Coconut is familiar for many households but its use goes far beyond culinary uses. Cosmetic, fuel, construction, medical, and agricultural industries regularly use this wonderful natural product so no wonder the coconut tree is often referred to as a “tree of life” 🌴.
Agricultural use of coconut mainly implies the use of coir, a thick fibrous layer surrounding the hard, internal shell, and the outer coat of the coconut. Only mature coconuts are used for substrate production as their coir turns brown and fibers become stronger. Coir has high lignin content, which allows it to last long, hold more water, and not shrinking after drying.
To produce the substrate, coir has to first be separated from the coconut. Husks are soaked in water, which softens and swells them, and makes them easier to remove. After being separated from the endosperm, the coir is dried and then washed and crushed into finer components:
Coir fiber makes up 30% of the husk and is extremely durable, strong, and elastic. It is one of the hardest and strongest natural fibers thanks to its high lignin content. You can often see coconut fiber in the floor mats and doormats, mattresses, and brushes. In agriculture, you could see it in weed control mats, which let water and nutrients get to your plants while keeping the weed out. Coir fiber is naturally resistant to moisture damage, rotting, and molds. It is added to coconut substrate to create air pockets and provide oxygen to the roots.

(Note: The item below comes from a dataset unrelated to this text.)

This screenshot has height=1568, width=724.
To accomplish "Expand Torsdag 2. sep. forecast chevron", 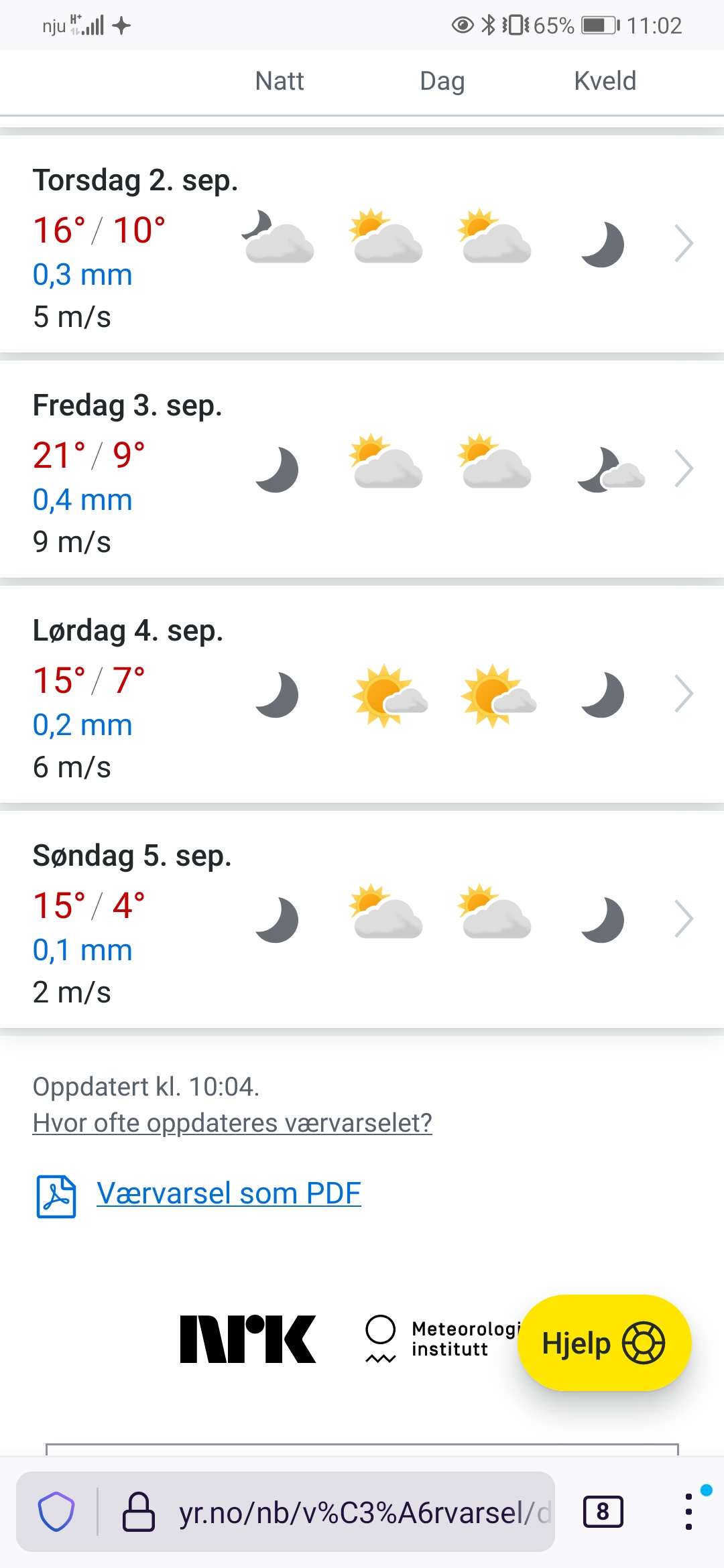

Coir pith makes up 50-70% of the husk and looks very similar to the peat moss. It is a non-fibrous, spongy, lightweight, and fluffy material that binds the coir fiber in the husk. Its properties can vary depending on the ripeness of the coconut, but the one used in the agro-industry is mostly brown and comes from mature coco. Similar to coir fiber, it is resistant to moisture, bacteria, and fungus.
Coir chips are essentially coconut husks that are chipped into small parts. They are added to the substrate to improve aeration and air to moisture ratio inside the medium, which promotes the growth of plant roots. It is often used as bedding and litter for reptiles, rabbits, spiders, and other pets.
Coir fiber, pith, and chips are mixed in different proportions to make a perfect substrate with properties tailored to specific plant’s needs 🌱!